Oh, um … shoot. I can’t say that in S.C.
Democrat Robert Ford, an African-American who readily admits he's targeting African-American men, is behind Bill 56. It's an attempt to wipe out potty mouth as we know it.
The legislation would make it illegal for anyone "in a public forum or place of public accommodation willfully and knowingly to publish orally or in writing, exhibit, or otherwise make available material containing words, language, or actions of a profane, vulgar, lewd, lascivious, or indecent nature."
A violation would be a felony carrying a maximum $5,000 fine and five-year sentence.
Wow. That certainly takes free-speech restrictions a bit beyond a ban on screaming "fire!" in a crowded theater.
Ford is sponsoring another bill, by the way, that would ban people from wearing pants more than three inches below their hips in public. Heaven help the person who happened to cuss because his fanny was cold due to the exposed cleavage. That's two strikes right there.

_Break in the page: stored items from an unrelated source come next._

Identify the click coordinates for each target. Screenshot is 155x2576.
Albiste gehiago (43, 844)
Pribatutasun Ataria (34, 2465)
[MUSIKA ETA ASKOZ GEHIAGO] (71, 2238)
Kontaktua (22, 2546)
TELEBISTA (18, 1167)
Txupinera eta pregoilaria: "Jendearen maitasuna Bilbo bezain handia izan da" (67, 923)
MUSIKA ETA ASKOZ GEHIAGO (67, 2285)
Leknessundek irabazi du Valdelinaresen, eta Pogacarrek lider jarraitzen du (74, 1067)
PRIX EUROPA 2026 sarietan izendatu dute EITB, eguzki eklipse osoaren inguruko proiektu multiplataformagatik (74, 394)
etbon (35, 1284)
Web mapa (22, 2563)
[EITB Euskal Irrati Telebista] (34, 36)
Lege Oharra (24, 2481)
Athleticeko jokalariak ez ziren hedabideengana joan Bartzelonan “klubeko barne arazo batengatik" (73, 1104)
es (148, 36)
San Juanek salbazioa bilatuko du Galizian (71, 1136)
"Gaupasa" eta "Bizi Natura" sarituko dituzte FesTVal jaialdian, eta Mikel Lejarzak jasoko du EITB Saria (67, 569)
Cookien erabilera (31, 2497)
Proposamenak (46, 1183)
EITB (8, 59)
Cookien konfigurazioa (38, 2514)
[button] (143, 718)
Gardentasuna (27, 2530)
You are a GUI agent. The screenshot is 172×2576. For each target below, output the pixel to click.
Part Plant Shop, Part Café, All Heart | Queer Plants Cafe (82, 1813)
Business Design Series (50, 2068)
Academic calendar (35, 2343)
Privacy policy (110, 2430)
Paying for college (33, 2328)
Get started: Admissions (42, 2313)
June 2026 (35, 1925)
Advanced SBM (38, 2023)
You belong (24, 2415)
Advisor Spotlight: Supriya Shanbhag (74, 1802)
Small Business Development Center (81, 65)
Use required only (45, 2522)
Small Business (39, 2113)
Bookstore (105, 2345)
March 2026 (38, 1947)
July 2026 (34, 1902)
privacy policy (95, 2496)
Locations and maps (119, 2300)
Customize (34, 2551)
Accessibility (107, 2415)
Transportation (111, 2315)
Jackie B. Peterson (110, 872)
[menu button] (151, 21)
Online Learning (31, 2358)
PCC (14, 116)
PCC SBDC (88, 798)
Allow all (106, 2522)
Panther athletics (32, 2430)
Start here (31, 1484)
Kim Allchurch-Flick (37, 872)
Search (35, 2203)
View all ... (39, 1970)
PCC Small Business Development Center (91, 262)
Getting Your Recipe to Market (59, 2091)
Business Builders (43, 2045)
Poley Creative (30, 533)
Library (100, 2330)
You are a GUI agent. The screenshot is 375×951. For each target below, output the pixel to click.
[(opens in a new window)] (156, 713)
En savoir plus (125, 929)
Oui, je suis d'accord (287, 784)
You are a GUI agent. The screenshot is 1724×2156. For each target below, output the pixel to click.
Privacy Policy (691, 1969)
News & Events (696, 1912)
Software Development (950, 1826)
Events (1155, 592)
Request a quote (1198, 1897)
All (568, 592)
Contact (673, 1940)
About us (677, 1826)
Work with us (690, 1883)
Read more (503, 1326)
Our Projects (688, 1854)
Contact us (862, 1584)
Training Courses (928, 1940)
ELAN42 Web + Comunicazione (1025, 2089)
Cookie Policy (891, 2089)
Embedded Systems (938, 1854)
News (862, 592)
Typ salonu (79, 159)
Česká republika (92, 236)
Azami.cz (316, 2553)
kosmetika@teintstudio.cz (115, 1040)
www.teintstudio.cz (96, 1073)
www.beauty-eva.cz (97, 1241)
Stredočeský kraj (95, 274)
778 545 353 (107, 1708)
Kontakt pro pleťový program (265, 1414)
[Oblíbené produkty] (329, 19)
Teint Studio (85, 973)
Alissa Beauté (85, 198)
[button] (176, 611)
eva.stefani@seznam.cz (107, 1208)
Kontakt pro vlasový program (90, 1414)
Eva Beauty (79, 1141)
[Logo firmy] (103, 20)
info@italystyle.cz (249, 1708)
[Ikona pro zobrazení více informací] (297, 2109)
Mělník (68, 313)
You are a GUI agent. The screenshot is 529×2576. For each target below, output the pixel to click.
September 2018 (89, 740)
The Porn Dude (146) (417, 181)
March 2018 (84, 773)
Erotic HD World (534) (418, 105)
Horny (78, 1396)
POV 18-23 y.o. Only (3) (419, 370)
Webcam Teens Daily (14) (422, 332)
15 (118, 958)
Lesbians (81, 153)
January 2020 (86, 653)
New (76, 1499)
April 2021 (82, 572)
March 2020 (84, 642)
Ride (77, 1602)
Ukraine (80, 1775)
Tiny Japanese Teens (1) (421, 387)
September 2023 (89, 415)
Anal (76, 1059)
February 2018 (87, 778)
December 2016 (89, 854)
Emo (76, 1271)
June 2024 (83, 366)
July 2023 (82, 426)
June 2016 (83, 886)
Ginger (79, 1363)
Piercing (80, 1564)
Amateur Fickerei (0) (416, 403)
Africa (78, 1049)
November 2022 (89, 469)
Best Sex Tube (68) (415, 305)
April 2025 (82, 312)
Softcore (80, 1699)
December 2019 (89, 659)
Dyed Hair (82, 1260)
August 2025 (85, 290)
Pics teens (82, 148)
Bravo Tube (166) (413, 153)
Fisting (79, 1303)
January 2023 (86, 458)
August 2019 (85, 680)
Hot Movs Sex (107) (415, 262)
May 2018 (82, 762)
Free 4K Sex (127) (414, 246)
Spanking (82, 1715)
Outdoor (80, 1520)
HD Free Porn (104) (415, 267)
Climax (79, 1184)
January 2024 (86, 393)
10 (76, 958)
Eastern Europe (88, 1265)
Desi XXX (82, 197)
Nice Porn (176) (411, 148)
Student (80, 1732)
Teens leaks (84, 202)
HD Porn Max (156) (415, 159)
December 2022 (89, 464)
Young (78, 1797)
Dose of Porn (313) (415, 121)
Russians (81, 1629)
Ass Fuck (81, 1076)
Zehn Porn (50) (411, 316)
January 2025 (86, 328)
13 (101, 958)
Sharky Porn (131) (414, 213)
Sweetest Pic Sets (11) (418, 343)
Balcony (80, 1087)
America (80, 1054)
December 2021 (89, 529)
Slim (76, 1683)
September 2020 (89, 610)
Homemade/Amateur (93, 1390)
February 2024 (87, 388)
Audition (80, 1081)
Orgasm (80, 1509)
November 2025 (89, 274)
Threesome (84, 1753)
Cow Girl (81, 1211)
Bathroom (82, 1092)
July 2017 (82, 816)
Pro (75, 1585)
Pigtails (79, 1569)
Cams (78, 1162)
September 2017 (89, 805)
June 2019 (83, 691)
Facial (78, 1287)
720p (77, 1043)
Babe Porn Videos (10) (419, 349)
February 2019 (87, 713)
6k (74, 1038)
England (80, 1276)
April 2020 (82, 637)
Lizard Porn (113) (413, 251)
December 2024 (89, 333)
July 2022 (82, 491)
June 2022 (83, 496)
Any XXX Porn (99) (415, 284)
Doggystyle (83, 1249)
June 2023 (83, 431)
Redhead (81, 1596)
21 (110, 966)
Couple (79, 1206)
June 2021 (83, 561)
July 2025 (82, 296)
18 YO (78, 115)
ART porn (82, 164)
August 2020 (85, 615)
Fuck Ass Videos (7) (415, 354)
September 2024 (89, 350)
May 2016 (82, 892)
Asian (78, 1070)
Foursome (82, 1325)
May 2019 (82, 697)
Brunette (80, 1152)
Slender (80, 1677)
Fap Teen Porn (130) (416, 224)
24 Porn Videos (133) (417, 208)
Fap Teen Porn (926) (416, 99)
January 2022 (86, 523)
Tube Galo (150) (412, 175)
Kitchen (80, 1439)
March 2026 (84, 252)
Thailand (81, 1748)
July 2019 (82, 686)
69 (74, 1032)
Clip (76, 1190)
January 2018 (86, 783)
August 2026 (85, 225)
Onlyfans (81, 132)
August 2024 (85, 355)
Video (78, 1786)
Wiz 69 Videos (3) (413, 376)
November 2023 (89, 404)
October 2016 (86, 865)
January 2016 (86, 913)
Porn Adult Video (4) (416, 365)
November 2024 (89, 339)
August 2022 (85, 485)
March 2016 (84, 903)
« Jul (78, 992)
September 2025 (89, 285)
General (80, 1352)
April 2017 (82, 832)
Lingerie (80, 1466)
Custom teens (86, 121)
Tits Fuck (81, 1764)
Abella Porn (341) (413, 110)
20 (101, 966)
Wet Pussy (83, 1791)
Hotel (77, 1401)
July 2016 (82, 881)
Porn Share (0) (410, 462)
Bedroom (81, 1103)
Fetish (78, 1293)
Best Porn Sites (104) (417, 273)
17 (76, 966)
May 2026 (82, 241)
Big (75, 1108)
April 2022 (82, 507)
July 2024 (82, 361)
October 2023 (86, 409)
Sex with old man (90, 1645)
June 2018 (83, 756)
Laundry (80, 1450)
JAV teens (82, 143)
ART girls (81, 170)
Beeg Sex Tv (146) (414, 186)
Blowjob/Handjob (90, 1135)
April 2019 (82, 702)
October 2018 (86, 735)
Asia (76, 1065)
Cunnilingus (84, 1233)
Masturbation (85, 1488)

His heart's in the right place, even if there's a bit of grandstanding involved. Problem is, you can't legislate morality, as the old saying goes. Especially not when the legislation would smack the Constitution upside the head.
Ford told The Associated Press he wants to encourage youth to look to people like President-elect Barack Obama as role models, rather than prisoners. Ford described it as offensive when groups of youth blast profanities and wear sagging pants. He said "when older black people go to the mall, they cry when they see that stuff."
I don't know anything about Ford, and the most attention he'd drawn nationally before now was when he endorsed Hillary Clinton in the state's presidential primary. It would have been well and good if he'd left it at that, but he had to try to explain himself:
"It's a slim possibility for (Barack Obama) to get the nomination, but then everybody else is doomed. Every Democrat running on that ticket next year would lose — because he's black and he's top of the ticket. We'd lose the House and the Senate and the governors and everything."
"I'm a gambling man. I love Obama," Ford said. "But I'm not going to kill myself."
He later apologized.
He's now running for governor on a platform of bringing back video poker, so the pants and profanity bills could well be publicity stunts.
Let's hope so. With legislation so loosely written as to leave profanity to the ear of the behearer, you have to wonder whose standards would apply.
Marine drill sergeants at Parris Island - that gives us a lot of leeway. Or people like a former co-worker, who would peer over his wirerims and admonish violators with a gentle "now, now." I thought his campaign was great until I got "now, now-ed" for exclaiming, "get out of town!" Or Big Guy, who thinks slang for passing gas is the "F-word."
I have a personal stake in this one as well: Loved ones in the Palmetto State who easily could roll up four felonies in a single sentence were this to pass.
So please, Sen. Ford. You've made your point. Now let it go. No reason to belabor it and wind up clogging the courts with challenges.